**Work item:**
Here is the task for the records below: repeat exactly the lines from the one with "This screenshot has height=223, width=822." to the one with "Click the ASRock", both included, and nothing else.

**Data shown:**
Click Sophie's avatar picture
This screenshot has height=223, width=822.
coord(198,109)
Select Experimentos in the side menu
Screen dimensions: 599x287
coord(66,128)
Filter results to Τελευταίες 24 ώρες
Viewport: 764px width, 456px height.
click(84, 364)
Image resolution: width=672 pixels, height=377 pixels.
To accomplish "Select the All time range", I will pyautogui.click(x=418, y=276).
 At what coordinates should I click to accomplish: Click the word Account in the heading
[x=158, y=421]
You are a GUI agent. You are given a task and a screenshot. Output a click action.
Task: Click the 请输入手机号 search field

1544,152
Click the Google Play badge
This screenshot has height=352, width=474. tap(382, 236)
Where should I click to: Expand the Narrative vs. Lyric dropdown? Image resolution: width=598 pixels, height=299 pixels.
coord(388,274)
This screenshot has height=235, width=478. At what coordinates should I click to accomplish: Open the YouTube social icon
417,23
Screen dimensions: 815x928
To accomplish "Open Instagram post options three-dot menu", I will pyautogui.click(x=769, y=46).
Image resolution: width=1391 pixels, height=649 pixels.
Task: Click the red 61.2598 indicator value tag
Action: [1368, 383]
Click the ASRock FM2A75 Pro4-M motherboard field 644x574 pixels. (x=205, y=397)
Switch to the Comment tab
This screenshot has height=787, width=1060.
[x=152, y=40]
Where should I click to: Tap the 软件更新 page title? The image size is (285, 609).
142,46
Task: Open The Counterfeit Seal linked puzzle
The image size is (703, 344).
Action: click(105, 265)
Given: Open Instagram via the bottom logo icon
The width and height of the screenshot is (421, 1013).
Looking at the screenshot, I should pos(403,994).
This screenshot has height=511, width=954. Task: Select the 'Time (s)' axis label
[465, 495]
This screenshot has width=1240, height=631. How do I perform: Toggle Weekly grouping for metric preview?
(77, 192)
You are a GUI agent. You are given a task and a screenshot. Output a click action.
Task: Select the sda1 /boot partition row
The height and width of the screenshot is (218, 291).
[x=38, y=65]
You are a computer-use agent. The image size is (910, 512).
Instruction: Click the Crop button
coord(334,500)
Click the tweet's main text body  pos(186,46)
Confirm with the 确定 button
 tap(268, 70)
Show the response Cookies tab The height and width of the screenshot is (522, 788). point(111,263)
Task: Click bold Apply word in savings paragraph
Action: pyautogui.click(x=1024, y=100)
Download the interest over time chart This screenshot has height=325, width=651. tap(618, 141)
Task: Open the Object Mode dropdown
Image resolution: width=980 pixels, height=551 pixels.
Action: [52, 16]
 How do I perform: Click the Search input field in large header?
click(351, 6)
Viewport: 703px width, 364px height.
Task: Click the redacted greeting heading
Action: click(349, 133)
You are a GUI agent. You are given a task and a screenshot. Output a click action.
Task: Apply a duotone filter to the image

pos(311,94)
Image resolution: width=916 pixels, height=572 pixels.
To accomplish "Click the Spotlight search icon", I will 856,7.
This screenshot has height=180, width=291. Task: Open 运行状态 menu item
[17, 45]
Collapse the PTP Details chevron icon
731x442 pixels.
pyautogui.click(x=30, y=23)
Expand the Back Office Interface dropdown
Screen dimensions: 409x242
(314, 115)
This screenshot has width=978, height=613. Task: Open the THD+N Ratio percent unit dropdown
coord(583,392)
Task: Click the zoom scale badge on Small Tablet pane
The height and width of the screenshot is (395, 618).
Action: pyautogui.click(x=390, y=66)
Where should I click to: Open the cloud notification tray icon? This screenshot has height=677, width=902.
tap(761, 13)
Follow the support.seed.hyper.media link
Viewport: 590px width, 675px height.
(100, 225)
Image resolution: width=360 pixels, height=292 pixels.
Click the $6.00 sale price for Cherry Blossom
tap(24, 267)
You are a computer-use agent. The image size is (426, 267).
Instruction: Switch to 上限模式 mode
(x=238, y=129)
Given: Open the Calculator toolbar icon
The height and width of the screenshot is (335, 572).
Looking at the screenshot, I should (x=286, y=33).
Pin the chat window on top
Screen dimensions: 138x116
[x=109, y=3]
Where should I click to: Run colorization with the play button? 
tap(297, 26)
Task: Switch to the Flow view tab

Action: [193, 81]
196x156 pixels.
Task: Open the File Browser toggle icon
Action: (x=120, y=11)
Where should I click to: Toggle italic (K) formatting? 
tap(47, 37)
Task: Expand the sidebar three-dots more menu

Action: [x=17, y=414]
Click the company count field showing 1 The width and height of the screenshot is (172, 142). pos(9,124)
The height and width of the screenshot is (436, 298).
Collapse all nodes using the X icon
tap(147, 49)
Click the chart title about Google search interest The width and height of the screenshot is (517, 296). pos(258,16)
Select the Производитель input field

**Response to the task:**
This screenshot has height=223, width=822.
coord(198,109)
Select Experimentos in the side menu
Screen dimensions: 599x287
coord(66,128)
Filter results to Τελευταίες 24 ώρες
Viewport: 764px width, 456px height.
click(84, 364)
Image resolution: width=672 pixels, height=377 pixels.
To accomplish "Select the All time range", I will pyautogui.click(x=418, y=276).
 At what coordinates should I click to accomplish: Click the word Account in the heading
[x=158, y=421]
You are a GUI agent. You are given a task and a screenshot. Output a click action.
Task: Click the 请输入手机号 search field

1544,152
Click the Google Play badge
This screenshot has height=352, width=474. tap(382, 236)
Where should I click to: Expand the Narrative vs. Lyric dropdown? Image resolution: width=598 pixels, height=299 pixels.
coord(388,274)
This screenshot has height=235, width=478. At what coordinates should I click to accomplish: Open the YouTube social icon
417,23
Screen dimensions: 815x928
To accomplish "Open Instagram post options three-dot menu", I will pyautogui.click(x=769, y=46).
Image resolution: width=1391 pixels, height=649 pixels.
Task: Click the red 61.2598 indicator value tag
Action: [1368, 383]
Click the ASRock FM2A75 Pro4-M motherboard field 644x574 pixels. (x=205, y=397)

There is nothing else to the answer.